**Stated goal:** Reproduce the part that opens with the line containing "Given: Click the Add Model button" and closes with the line containing "Looking at the", substituting "Save Model" for "Add Model" and leaving everything else unchanged.

[start Material for this exercise]

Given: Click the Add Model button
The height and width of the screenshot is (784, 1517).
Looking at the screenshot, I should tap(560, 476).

[end Material for this exercise]
[start Material for this exercise]

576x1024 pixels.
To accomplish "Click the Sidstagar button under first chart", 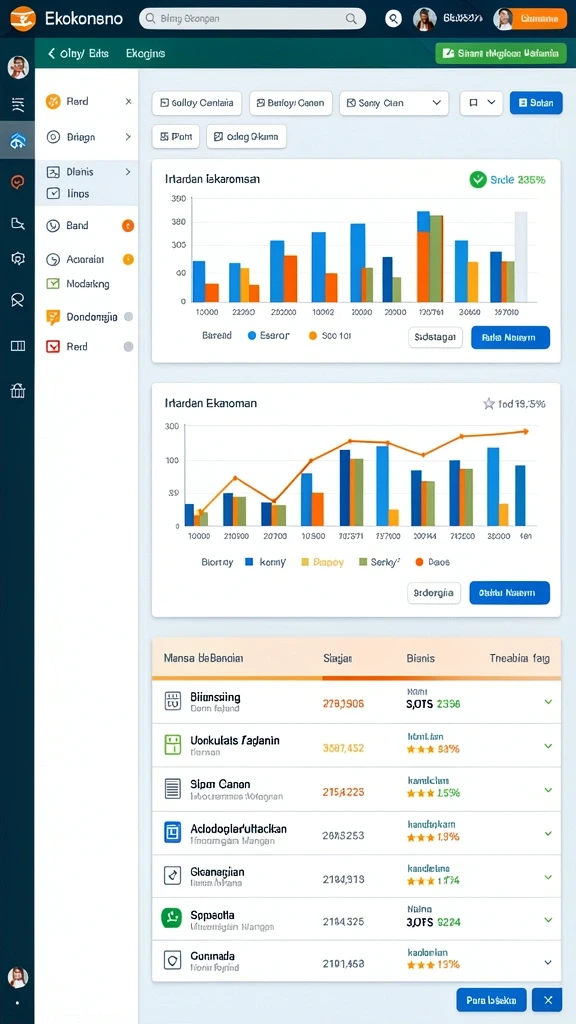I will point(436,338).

[end Material for this exercise]
[start Material for this exercise]

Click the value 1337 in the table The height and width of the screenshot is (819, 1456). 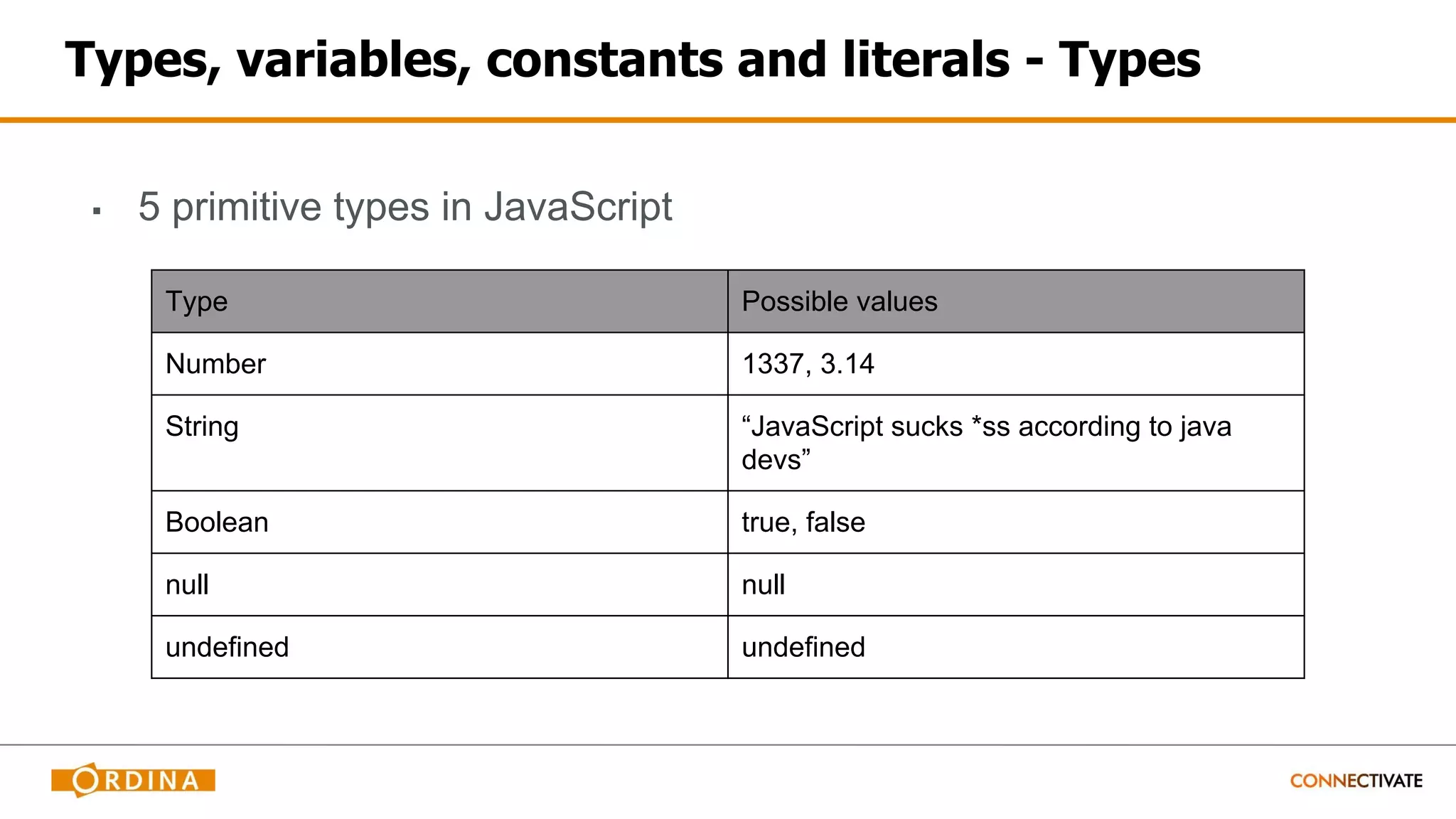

[end Material for this exercise]

**Result:**
Given: Click the Save Model button
The height and width of the screenshot is (784, 1517).
Looking at the screenshot, I should tap(560, 476).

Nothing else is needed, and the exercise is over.